Halihazırda büyük bir ekonomik buhranla mücadele veren Kıbrıslı Türkler adanın güneyinden kuzeye ulaşan döviz kaynakları sayesinde bazı ihtiyaçlarına cevap verebiliyorlar. Kıbrıs'taki sınır kapıları ayrıca, Kıbrıslı Türkleri Kıbrıs Cumhuriyeti üzerinden Avrupa Birliği'ne ve dış dünyaya bağlıyor. Her gün çok sayıda Kıbrıslı Türk ve yabancı yurttaş Baf ve Larnaka Havalimanları üzerinden adaya ulaşıyor ya da yurt dışına seyahat ediyor.
Kıbrıs'taki sınır kapıları en son pandemi nedeniyle bir süreliğine kapanmış sonrasındaysa önlemlerin gevşetilmesine paralel olarak kullanıma tekrar açılmışlardı.
ESKİ BAKANIN UYARISI
Kıbrıs'taki son gelişmeleri değerlendiren Kıbrıslı Türk uzmanlar ve siyasetçiler, sınır kapıları konusunda çekincelerini kamuoyuyla paylaşıyorlar.
KKTC'nin eski Dışişleri Bakanı ve Halkın Partisi (HP) lideri Kudret Özersay konu hakkında geçtiğimiz günlerde ekonomik kriz ortamında sınır kapıları mevzusunun dikkate alınması gerektiği uyarısında bulundu.
Kıbrıs Postası'nda yer alan habere göre Özersay, Mağusa'da, "Stefanik Kampı" diye de bilinen BM Barış Gücüne ait askeri kamp ile ilgili olarak 'kapatıp gidin' tavrından ziyade, KKTC ile bir anlaşma yapmaları gerektiğini belirtmiş olduklarını ifade ederek “Burada tartışma meselesi olan haklı talebin hayata geçirilmesindeki kullanılan yöntemdir” dedi.
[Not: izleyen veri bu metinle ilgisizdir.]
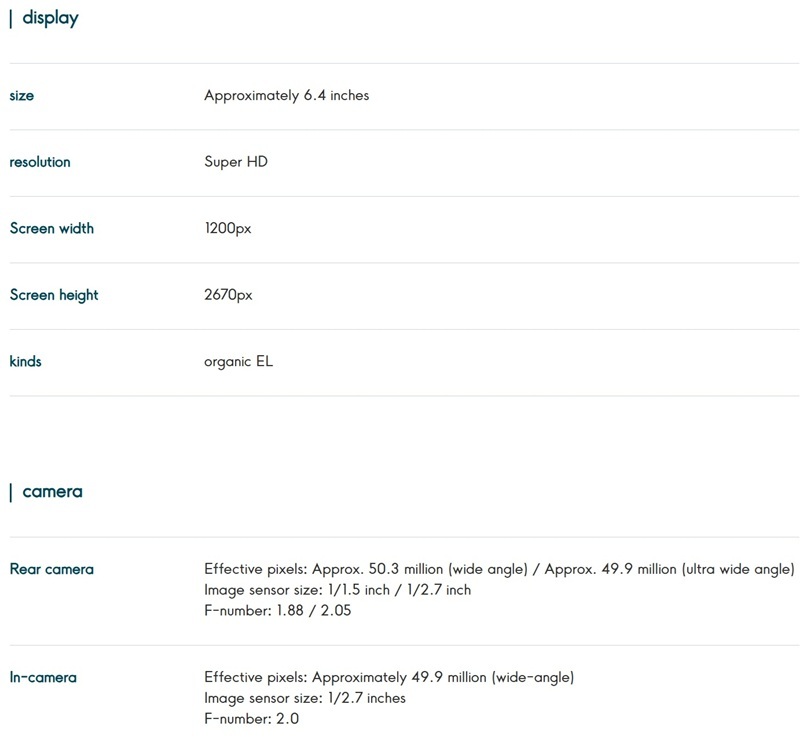The width and height of the screenshot is (800, 741).
Task: Select the In-camera label
Action: tap(43, 677)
Özersay, böyle bir talebin ve restleşmenin BM’den çok büyük bir tepki görmeyeceğinden, ancak Rum tarafının pandemi bahanesi ile kapılarını kapattıkları gibi bu olayı da bahane edip kapılarını kapatabileceğini belirterek "Ekonominin bu kadar kötü olduğu bir noktada onu iyi düşünmek lazım” dedi.
RUM TARAFINDAKİ SON DURUM
Duvar'a adanın güneyinden ulaşan son bilgiler, Kıbrıs Cumhuriyeti'nde "sınır kapılarının kapanması" gibi bir mevzunun gündemde olmadığını gösteriyor. Kıbrıs'ta iki taraf arasındaki olumsuz atmosfere rağmen Rum tarafı iki toplum arasındaki ilişkileri daha da gerecek adımlardan uzak kalmak için çaba sarf ediyor. Buna rağmen Rum kaynaklar Türk tarafının attığı yeni adımların adadaki durumu karmaşıklaştırmaya devam ettiği uyarısında bulunuyorlar.
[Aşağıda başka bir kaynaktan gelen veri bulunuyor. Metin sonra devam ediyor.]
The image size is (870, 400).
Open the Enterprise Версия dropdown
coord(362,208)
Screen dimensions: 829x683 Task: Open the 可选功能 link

"Birkaç saat evvel Ersin Tatar bizleri adaya yeni Türk birlikleri göndermekle tehdit etti. Sözde Dışişleri Bakanı (KKTC Dışişleri Bakanı Tahsin Ertuğruloğlu kastediliyor) ise BM'yi adadan kovmanın derdinde. Bu gibi adımlar tansiyonun kontrol altında tutulmasına yardımcı olmuyor" görüşünde olan kaynaklar, Rum tarafının son günlerde Ankara'nın Kıbrıs özelindeki yeni "provokatif" eylemleri nedeniyle yeni diplomatik girişimler başlattığı bilgisini paylaşıyorlar.